Mio Figlio in Rosa, ovvero il nome del blog che altro non è che il modo di indicare il secondogenito di 9 anni e non etichettarlo, forzatamente, come transgender, omosessuale, persona con problemi di identità di genere o gender fluid.
Da sempre, infatti, il bimbo ha dimostrato interesse ad indossare abiti femminili e la mamma, per questo, non l’ha mai ostacolato ma lasciato vivere. Lei è Camilla Vivian, 45 anni, vive a Firenze, tre figli e un ex marito ancora presente nella vita familiare. Per dare forza e voce a tutti coloro che vivono nella stessa situazione, ha lanciato il suo blog, miofiglioinrosa.com – “storia di una crescita anticonvenzionale”.
A chi la critica risponde così…
“I dubbi che hanno tutti, me li sono posti anche io. Se sono arrivata a una conclusione, significa che ci ho pensato. E mi chiedo: possibile che stiamo a discutere per una maglietta rosa? Prima mi criticavano per il fatto che lo lasciavo troppo libero, ora mi criticano di esporlo troppo. E a criticare sono soprattutto gli amici più vicini. Aver lanciato il blog è servito per scremare le vere amicizie insomma.
Alcuni pensano che mio figlio faccia così per la presunta mancanza del padre, solo perché siamo divorziati: ma il padre c’è, è presente. E poi, se tutti i figli il cui padre lavora sempre, avessero problemi di identità di genere, campa cavallo, sai quanti ce ne sarebbero?”.
Raccontami com’è la vostra famiglia
“Siamo una famiglia normale, siamo in 4 più appunto il papà che svolge la sua attività di padre, come tutti i padri separati. Abitiamo a Firenze da poco dopo la nascita della nostra primogenita che ora ha 13 anni, gli altri due hanno 9 e 7 anni”.
Perché hai creato il blog “Mio Figlio in Rosa”?

ESTRATTI DI DATI –
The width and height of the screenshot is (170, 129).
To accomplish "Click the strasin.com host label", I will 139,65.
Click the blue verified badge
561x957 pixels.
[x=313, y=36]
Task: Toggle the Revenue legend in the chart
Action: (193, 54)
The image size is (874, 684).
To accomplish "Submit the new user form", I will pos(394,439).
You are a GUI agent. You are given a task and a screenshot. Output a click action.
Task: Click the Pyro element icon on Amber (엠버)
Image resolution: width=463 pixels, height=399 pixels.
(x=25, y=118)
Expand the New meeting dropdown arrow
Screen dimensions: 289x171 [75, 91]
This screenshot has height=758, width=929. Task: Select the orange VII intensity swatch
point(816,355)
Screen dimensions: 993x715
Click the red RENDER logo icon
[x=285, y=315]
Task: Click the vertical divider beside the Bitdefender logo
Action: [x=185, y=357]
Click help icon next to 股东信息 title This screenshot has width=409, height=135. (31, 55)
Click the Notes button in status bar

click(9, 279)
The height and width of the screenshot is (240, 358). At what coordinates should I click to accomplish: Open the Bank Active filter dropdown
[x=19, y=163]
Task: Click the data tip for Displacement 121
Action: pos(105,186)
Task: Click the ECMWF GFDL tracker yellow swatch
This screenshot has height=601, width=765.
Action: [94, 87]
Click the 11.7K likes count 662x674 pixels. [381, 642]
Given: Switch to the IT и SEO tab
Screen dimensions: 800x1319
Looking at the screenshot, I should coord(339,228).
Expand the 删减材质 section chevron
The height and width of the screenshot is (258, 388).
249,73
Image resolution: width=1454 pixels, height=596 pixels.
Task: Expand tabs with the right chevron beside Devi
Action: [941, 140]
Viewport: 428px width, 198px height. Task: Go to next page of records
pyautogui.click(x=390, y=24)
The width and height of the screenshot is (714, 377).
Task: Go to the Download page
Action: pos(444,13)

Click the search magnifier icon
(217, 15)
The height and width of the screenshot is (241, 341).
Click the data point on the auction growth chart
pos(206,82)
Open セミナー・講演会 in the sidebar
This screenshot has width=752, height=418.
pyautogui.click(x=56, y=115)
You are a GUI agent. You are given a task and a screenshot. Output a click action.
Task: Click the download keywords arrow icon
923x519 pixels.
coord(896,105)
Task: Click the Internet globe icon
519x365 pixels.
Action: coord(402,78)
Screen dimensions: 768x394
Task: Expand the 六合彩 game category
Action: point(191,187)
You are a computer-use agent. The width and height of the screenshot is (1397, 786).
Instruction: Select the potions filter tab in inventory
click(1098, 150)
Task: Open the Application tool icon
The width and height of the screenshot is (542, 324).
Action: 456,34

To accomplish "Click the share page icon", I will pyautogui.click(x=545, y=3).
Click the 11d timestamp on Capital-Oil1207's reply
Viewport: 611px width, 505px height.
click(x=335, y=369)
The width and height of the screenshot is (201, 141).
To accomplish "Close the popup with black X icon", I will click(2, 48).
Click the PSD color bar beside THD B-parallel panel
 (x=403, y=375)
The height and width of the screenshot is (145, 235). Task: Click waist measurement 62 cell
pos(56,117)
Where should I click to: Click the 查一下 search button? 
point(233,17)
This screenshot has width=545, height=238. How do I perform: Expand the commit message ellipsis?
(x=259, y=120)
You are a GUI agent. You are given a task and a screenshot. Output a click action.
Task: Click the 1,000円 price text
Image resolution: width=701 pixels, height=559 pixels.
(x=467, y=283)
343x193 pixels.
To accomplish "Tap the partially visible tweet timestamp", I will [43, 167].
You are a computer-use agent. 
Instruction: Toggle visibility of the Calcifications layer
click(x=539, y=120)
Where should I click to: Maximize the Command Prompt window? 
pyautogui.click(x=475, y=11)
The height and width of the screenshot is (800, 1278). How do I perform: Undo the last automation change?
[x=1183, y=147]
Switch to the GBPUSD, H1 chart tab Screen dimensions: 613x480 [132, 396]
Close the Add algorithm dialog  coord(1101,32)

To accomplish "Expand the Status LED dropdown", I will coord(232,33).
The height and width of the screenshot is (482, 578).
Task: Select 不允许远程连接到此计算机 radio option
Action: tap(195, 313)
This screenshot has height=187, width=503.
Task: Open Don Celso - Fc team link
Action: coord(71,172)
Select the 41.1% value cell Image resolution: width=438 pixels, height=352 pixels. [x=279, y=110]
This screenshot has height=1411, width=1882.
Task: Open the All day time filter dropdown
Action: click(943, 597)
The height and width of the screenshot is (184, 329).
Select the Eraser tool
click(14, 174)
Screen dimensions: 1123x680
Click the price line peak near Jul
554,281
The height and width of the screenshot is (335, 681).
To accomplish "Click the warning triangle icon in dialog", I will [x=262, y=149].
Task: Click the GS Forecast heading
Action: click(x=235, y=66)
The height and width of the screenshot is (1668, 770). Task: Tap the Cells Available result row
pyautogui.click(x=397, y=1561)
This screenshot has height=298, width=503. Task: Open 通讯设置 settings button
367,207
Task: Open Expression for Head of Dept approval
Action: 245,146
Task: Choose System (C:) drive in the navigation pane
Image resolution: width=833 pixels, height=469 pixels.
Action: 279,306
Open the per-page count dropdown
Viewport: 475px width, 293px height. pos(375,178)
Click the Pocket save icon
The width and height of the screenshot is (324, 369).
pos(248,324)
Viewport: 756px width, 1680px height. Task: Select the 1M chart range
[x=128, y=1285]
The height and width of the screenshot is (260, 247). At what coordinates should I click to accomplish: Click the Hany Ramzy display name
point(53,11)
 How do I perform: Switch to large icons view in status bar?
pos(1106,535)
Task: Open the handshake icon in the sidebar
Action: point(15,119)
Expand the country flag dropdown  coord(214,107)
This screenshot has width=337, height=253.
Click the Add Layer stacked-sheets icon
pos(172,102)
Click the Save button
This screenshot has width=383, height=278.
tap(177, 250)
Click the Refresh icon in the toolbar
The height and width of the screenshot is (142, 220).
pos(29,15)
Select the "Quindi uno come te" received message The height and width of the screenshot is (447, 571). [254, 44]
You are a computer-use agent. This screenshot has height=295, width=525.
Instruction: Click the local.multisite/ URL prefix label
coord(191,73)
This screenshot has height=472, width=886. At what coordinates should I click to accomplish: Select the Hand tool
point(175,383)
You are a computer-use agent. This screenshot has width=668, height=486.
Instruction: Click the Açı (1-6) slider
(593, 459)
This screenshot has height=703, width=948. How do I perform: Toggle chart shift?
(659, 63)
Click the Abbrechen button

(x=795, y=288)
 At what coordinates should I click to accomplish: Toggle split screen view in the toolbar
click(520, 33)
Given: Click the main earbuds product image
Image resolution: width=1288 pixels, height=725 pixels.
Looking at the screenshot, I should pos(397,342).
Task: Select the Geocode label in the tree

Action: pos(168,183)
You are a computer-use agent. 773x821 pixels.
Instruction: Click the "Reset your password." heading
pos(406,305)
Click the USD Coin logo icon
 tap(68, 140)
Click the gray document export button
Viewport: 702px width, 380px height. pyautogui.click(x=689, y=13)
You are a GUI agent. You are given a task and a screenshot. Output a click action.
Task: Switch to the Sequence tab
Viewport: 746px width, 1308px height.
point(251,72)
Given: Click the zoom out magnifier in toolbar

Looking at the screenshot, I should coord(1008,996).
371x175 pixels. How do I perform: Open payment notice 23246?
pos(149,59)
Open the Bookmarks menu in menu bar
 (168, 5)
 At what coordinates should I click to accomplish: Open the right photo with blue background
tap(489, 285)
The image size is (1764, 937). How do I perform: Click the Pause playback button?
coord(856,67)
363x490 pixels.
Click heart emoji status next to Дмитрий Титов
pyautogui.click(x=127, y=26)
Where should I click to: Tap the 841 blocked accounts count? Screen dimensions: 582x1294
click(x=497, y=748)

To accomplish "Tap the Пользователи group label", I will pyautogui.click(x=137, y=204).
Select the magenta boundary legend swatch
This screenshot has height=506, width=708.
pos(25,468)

SU COSA LAVORARE –
1. Indica se ciascuna affermazione concorda con il testo sul blog «Mio Figlio in Rosa», rispondendo sì o no e citando le parole decisive del testo: (a) Camilla Vivian vive a Firenze; (b) l'ex marito non fa più parte della vita familiare; (c) la primogenita ha 9 anni.
2. Prosegui il testo sul blog «Mio Figlio in Rosa» dopo l'ultima frase riportata.

RISPOSTE AI COMPITI –
1.
(a) Sì: «vive a Firenze».
(b) No: «un ex marito ancora presente nella vita familiare».
(c) No: «la nostra primogenita che ora ha 13 anni».

2.
“Perché mio figlio è in rosa, nel senso che ha sempre avuto una predilezione per tutto quello che era il mondo femminile. Fin da piccolino si è sempre comportato come una bambina: non erano solo i vestiti ma anche il mettersi le cose in testa per farsi i capelli lunghi, l’immedesimarsi solo in personaggi femminili, il chiedermi
‘quando posso diventare una bambina?’
All’inizio pensavo fosse una situazione passeggera, poi ho visto che diventava più strutturata e l’ho lasciato fare. Probabilmente, agli occhi di molti, se una bimba fa il ‘maschiaccio’, è più comprensibile, mentre se è un maschietto a comportarsi da bimba, sembra più strano.
Ho visto però le differenze tra mia figlia che ha sempre fatto il ‘maschiaccio’, c’erano strutture diverse: aveva amichette femmine, giochi da femmina e non aveva questo desiderio continuo di avere solo amici maschi, giocare a pallone etc, era più un mix. Mentre per mio figlio è una costante come l’avere solo amiche femmine e il voler avere sempre i capelli lunghi.
Ha sempre avuto la fortuna di avere un carattere molto carismatico e non è mai stato escluso. Di questo si preoccupava la psicologa con cui mi sono confrontata sulla disforia di genere. Per questi bambini, infatti, c’è il rischio di non ritrovarsi più in un gruppo ma stare nel mezzo: con i maschi non si trovavano perché fanno giochi più fisici e le bambine però dicono ‘sei un maschio e con noi non puoi giocare’.
Insomma, molti bimbi come mio figlio si trovano spesso esclusi: lui questo problema non l’ha avuto visto che dal punto di vista fisico è molto ‘maschio’ e se c’è da far la lotta non si tira indietro; dall’altro canto ha grande sensibilità e dolcezza, caratteristiche che gli hanno permesso di stare tranquillamente con le bimbe.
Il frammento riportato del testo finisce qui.